Quel pomeriggio
il tempo era un po’ uggioso, e anche se alle quattro del pomeriggio il sole
appriva piuttosto pallido, Frida non poteva eivtare di pensare che Napoli fosse
bella lo stesso. Forse la sua percezione dell’ambiente circostante era solo
influenzata dalla gioia che aveva nel cuore, mentre passeggiava mano nella mano
con Daniel costeggiando il monastero di Santa Chiara. Avevano mangiato
un’ottima pizza nella storica pizzeria da Michele e poi avevano deciso di
comune accordo di fare una lunga passeggiata per bruciare un po’ di calorie.
“In realtà me lo mangerei un bel babbà fatto a regola d’arte” esclamò Frida
sorridendo con aria sbarazzina “un babbà?” chiese allora Daniel sconcertato,
quasi come se avesse detto un’eresia, Frida allora si fermò “non lo sai che
quando giro per queste vie comincio ad avere fame?” gli disse. Daniel le
sorrise dolcemente “non sarebbe meglio una sfogliatella, rigorosamente riccia?”
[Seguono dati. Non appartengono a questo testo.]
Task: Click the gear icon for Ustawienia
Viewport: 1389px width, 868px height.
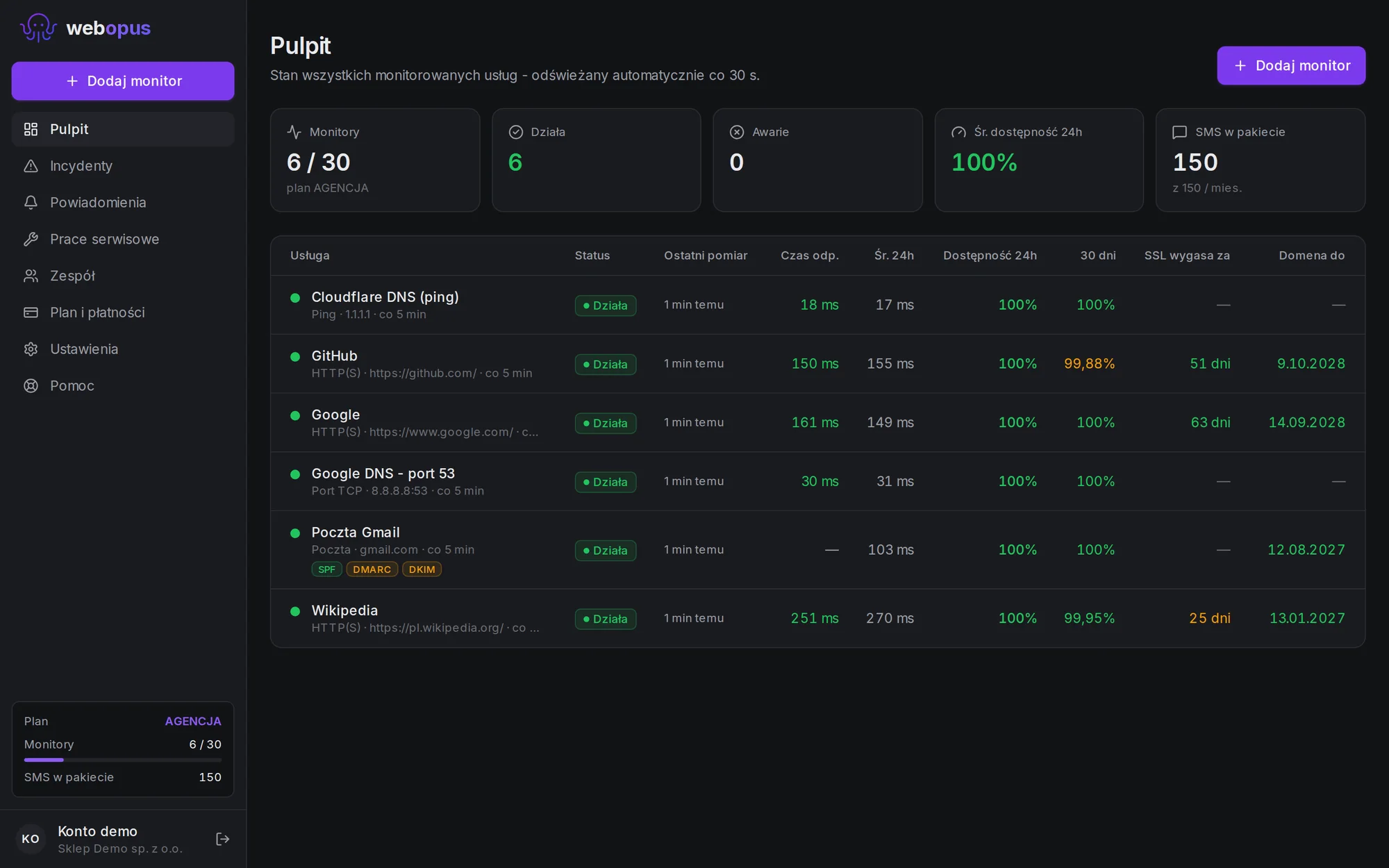Action: click(x=31, y=349)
Frida storse il naso “apparte che la sfogliatella riccia non mi
entusiasma…apparte il culetto finale, bello croccante…preferisco la frolla…ma
comunque il babbà è un’altra cosa”. Daniel obiettò sul punto, asserendo con
forza che il dolce più buono e caratteristico di Napoli fosse solo e soltanto
la sfogliatella riccia. Alle sue parole Frida rispose assumendo un’aria di
superiorità e con tono saccente ritornò all’attacco, in fatto di cibo aveva
delle idee ben precise e per lei divenne una questione quasi di principio
ribadire la sua posizione “è chiaro che tu non capisci che il cibo ha una
precisa filosofia, e la filosofia del babbà ha un suo perché” disse polemica,
fadcendo scoppiare a ridere Daniel “oddio, vedi della filosofia anche nel cibo?
E sentiamo un po’ questa teoria…” disse con tono beffardo. Frida si schiarì la
voce e con l’espressione fiera di chi stesse per fare un’elevatissima orazione,
rispose: “per arrivare a comprendere la filosofia di una pietanza, bisogna
partire dal dato empirico, cioè dall’aspetto immediatamente percepibile: la sua
fisionomia. Il babbà ha una forma semplice, estremamente essenziale, in una
vetrina piena di dolci di solito non salta nemmeno all’occhio, quasi sfigura in
mezzo ai trionfi di bignè cremosi, cestini di frutta multicolore, teste di moro
cioccolatose, sfogliatelle minuziosamente perfette in ogni singola arricciatura.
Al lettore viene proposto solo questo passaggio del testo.